In psycholinguistics, the empirical logit transformation of the proportion over a series of binned time points, based on the number of observations per bin, has been utilized for continuous time series modeling from the visual world paradigm (e.g., Porretta et al., 2017; Ito & Knoeferle, 2022). In such modeling, AR effects can be incorporated into the residuals of the continuous time series data (e.g., Baayen et al., 2017). Consequently, this allows for the separation of trends from AR effects, enabling direct interpretation of the trend. However, unlike the case with reaction time (Baayen et al., 2017, 2018; Chuang et al., 2021), modeling the empirical logit of eye-tracking data in a continuous time framework presents challenges. As Porretta et al. (2017) noted, the number of observations per bin for the empirical logit transformation is inherently linked to the sampling rate of eye-trackers and the size of the bin. Moreover, an adjustment factor (typically, 0.5, Ito & Knoeferle, 2022) must be added to the proportion to render it unbiased and to prevent the return of infinite values. In addition, applying the empirical logit transformation to proportions often leads to a significantly non-normal distribution of data, unless the temporal window of aggregation is quite large.
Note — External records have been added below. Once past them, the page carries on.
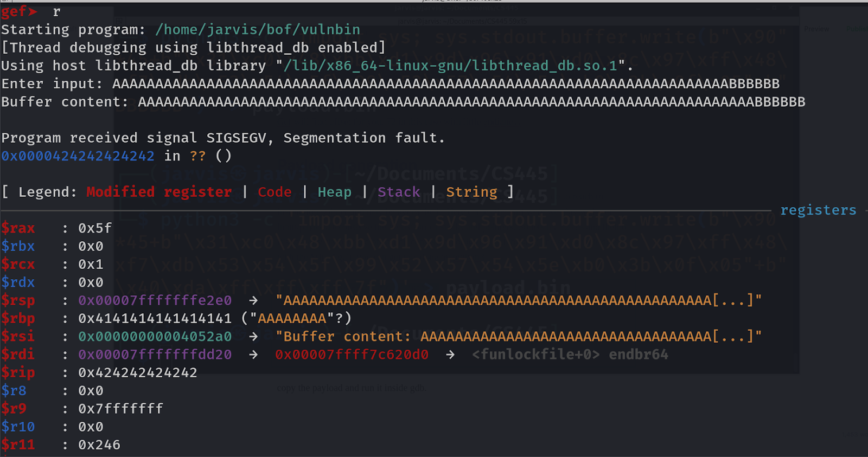Click the arrow before funlockfile+0
The image size is (868, 457).
[x=450, y=355]
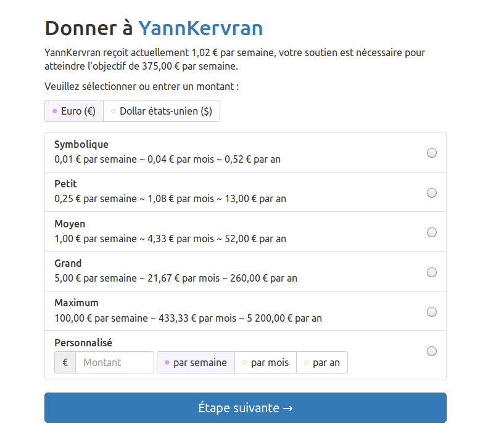Image resolution: width=496 pixels, height=448 pixels.
Task: Click the Symbolique option title
Action: tap(81, 145)
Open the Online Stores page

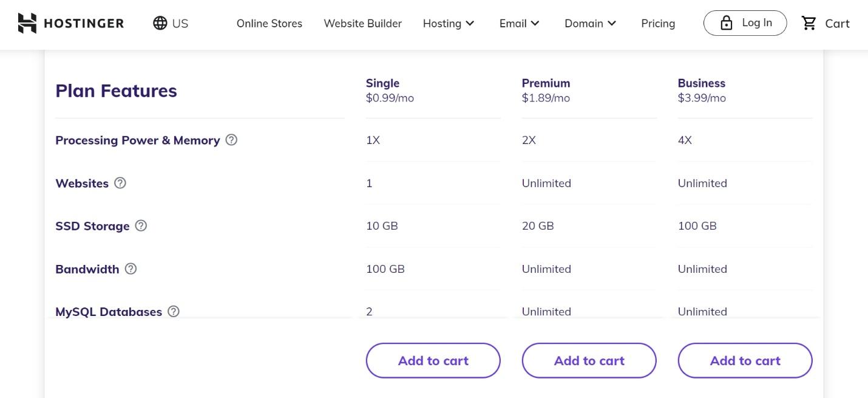[270, 23]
This stems from the pronounced AR process in the eye-tracking data—with small temporal windows, the empirical logit is applied to ratios such as 1/0 or 0/1, in addition to an adjustment factor included to render it unbiased and to prevent infinite values. While employing larger temporal windows may increase normality, doing so would hinder our ability to detect the dynamic signals that make eye-tracking data valuable.

To summarize, the two approaches to model AR processes have their respective strengths and weaknesses: (a) the use of a lagged response variable for binary responses and (b) the incorporation of AR effects in the residuals using the empirical logit. Comparing the relative performance of these methods in capturing change processes (both trend and AR) in eye-tracking data is beyond the scope of the current study. In sum, the present study contributes to one of several methods for modeling AR in binary time series data.
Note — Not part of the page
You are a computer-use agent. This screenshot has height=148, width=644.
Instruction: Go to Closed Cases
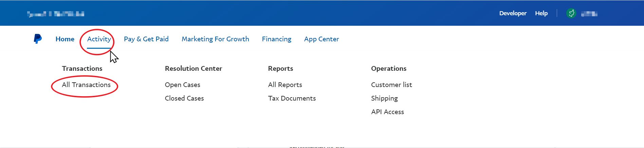coord(184,98)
While our simulation study results indicated that the mgcv package can accurately estimate parameters and standard errors, and predict by-variable smooth functions under conditions that mimic the empirical study as a case study, further research is needed to extend these findings to other data structures. These include varying (a) the number of time points, trial orders, persons, and items; (b) the magnitudes of effects; and (c) the shapes of by-variable smooth functions.

6.3 Broad Impact of the Current Study

A key unanswered question regarding the origins of cognitive-communicative deficits following brain injury is how these deficits arise in the moment as communication is ongoing, and if and how those deficits accrue to generate deficits over larger time scales. In the present work we examine the impact of moderate–severe TBI on the online processing of gesture-accompanied speech in context, and changes in processing over larger time scales. The modeling techniques used here revealed that participants with TBI do significantly benefit from informative gesture when processing speech. This finding points to the potential utility of gesture when communicating with individuals with cognitive-communicative impairment. However, detailed analyses of the first several hundred milliseconds of language processing, as well as analyses of how processing changed over tens of minutes within the experiment revealed new insights into the nature of the processing deficits in TBI. Of particular interest was the novel finding that during online processing within a trial, participants with TBI did not benefit from gesture as much as non-injured participants, and as the experiment progressed, participants with TBI showed weaker gains in the use of gesture. These findings tentatively suggest that deficits in capitalizing on meaningful communicative cues within rich communicative contexts in TBI may weaken the ability to learn to take advantage of those cues across time. These findings point to the importance of considering how different groups may process informative cues differently and, in turn, differ in the ability to learn to take advantage of those cues more efficiently over time.